Songwriter pens tune about overcoming adversity, gets cancer six months later

Kathy Stock never thought a song she was paid to write would have a far deeper meaning to her personal life.

Kathy Stock's journey became singer's first album

Kathy Stock was diagnosed with cancer just six months after writing a song about overcoming adversity. (Submitted)

Kathy Stock never thought a song she was paid to write would become an anthem for those fighting cancer. 

In 2012, Stock was asked by the folks putting together TEDx St. John's to write a song about overcoming adversity. 

"I was 28 when I wrote it. I hadn't really overcome much adversity in my life up to that point," Stock said.

"I was kind of living my dream singing and songwriting."

Six months later, that all drastically changed when she was diagnosed with Hodgkin's lymphoma.

"One of the speakers from the TEDx event actually reached out to me … and said, 'Wow, that song means so much more now.' It hadn't really dawned on me how much this had been an anthem for something I hadn't even experienced yet."

Stock, a mother of two boys, quickly learned that life doesn't stop when you get cancer. 

Stock played her song at the TedX event in 2012 — back when she had no idea how important the song would become to her. (Submitted)

She was just 29 years old and her husband was 35.

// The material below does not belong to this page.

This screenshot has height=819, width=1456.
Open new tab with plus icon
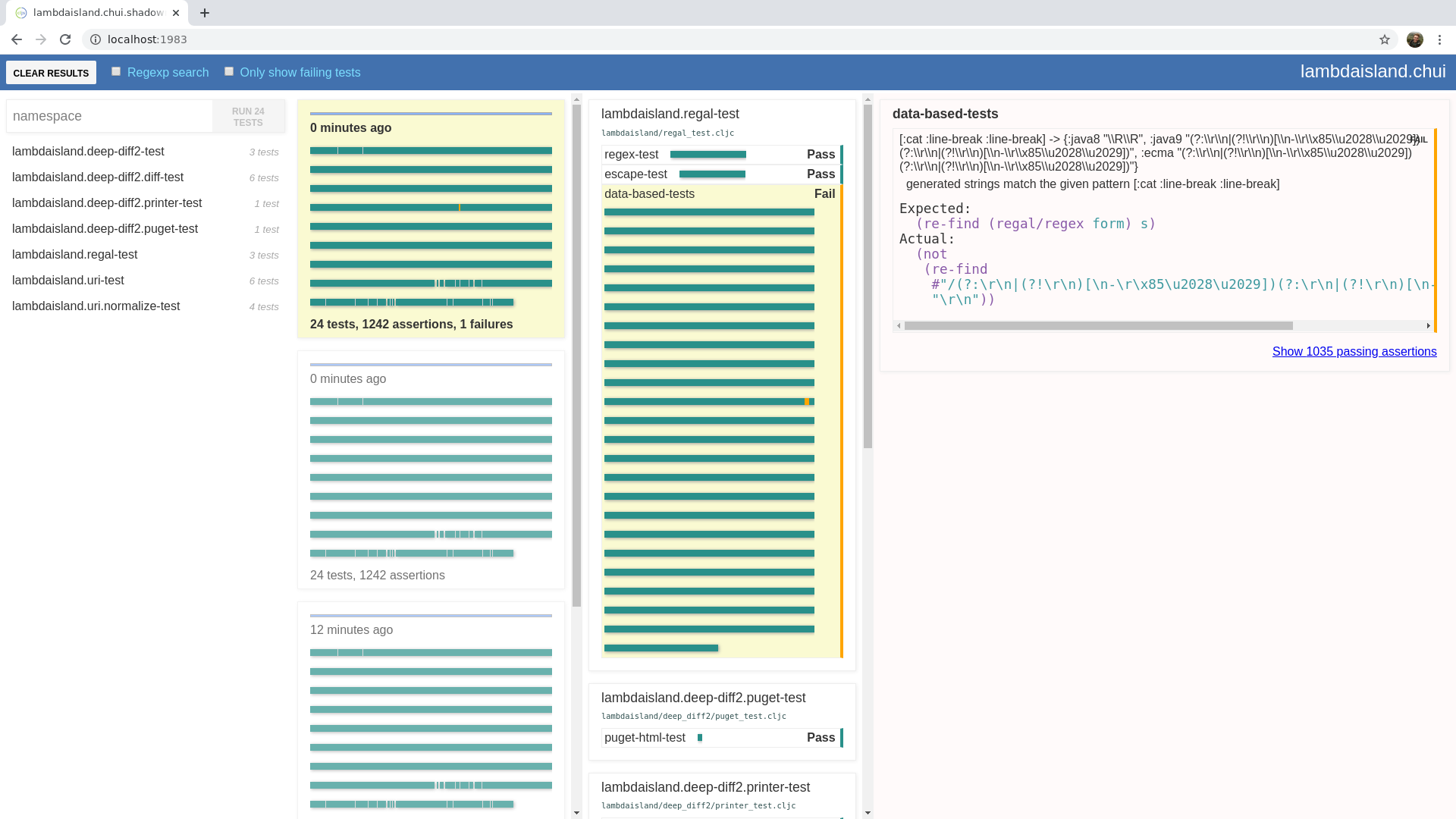pos(205,13)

The bills still arrived and the kids needed to be picked up from school.

"And there was also this fear of … what if things don't go the way that we hope that they do?" she said.

Stock said that period of her life was full of challenges, like trying to navigate the emotions and feelings of her children.

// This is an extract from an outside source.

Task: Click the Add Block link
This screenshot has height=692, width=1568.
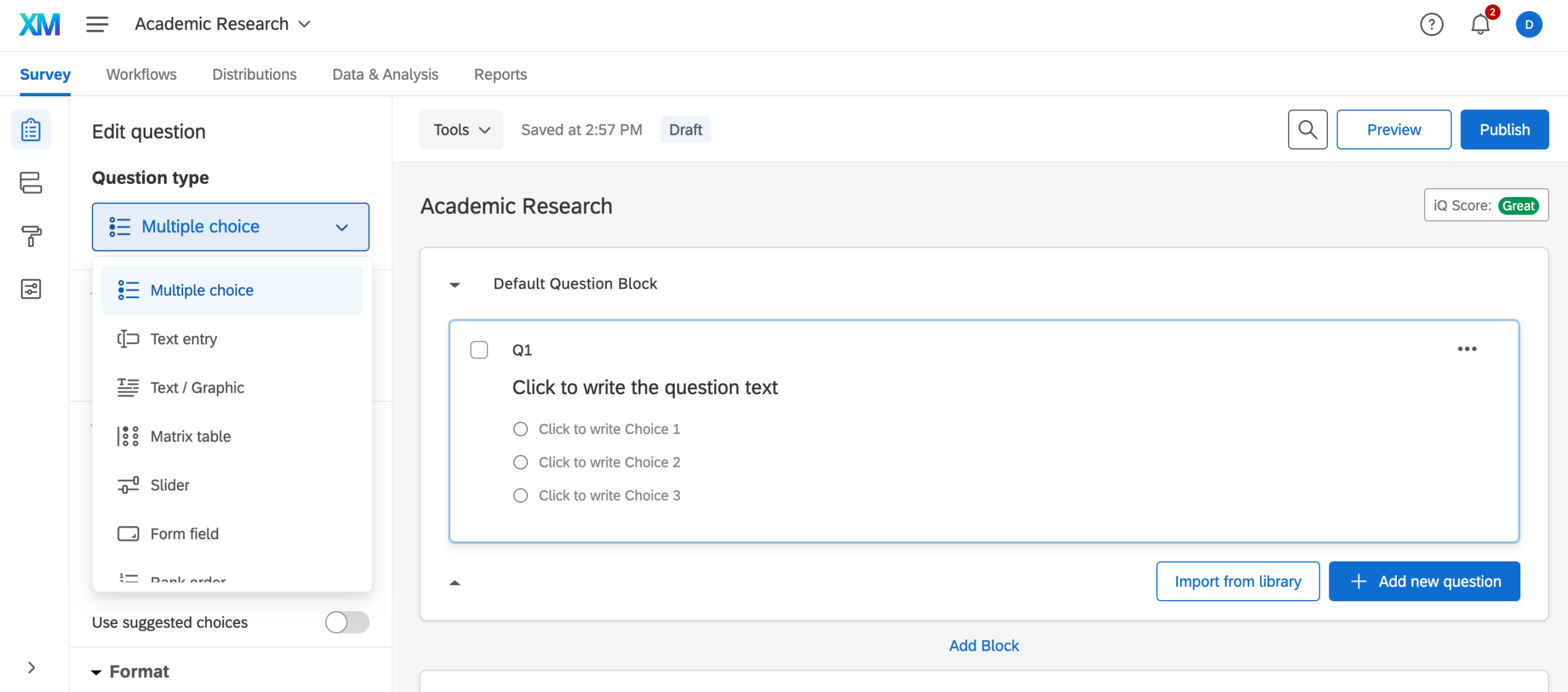Action: click(983, 645)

"Your life is kind of just beginning. You're getting your independence for the first time and then you kind of have to become dependent on other people. Career-wise, you have to stop singing and stop performing," she said.

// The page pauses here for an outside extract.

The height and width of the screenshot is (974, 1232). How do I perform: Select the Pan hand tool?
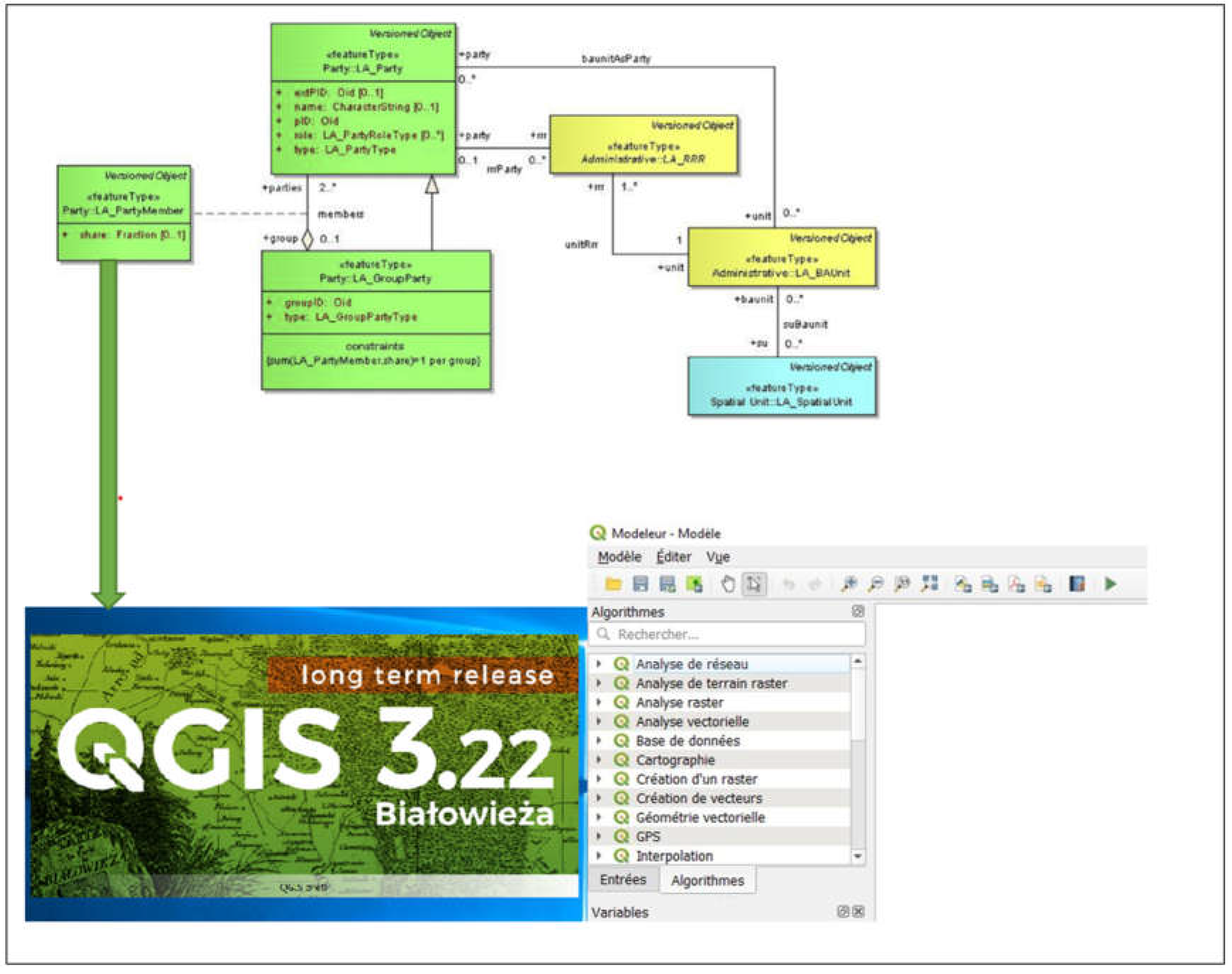727,584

Stock performs her song at the Hope Ball in 2014. (Submitted)

With help from Young Adult Cancer Canada, and two-time cancer survivor Geoff Eaton, Stock worked through it. 

"We connected and it was the first time I sat across the table from somebody who wasn't twice my age and who was dealing with cancer — it was very powerful," said Stock.

Stock remains active with YACC, an organization she can't say enough good things about. 

On July 11, 2013, doctors told her that her cancer was in remission. 

"I was ecstatic about that, but that quickly gave birth to this new realm of the after. I call it a period of deconstruction," she said.

"I was going into my 30s, so that's kind of a catalyst moment for people anyway, but to go through that at such a peak moment in life really just left me to unpack a lot of stuff and to consider your mortality at 29. It's really challenging."

Stock's debut album, Overcome, was released this September. (Jeremy Eaton/CBC)

Stock turned her focus back to singing and songwriting, putting together enough material for her first album.

"This is such an incredible thing to write through, to write through challenges," Stock said.

"The title track is Overcome and that was really important to me … but there's songs on there about raising my kids and songs about navigating relationships."

Stock loves playing Overcome and said it's becoming an anthem of cancer survivorship that no one had any idea it would. Stock has performed the song for residents at Daffodil Place, at multiple YACC events and for many others. 

"It's taken on this life that I didn't know that it could, and I love that it's done that. I love that I've been able to contribute to people's peace."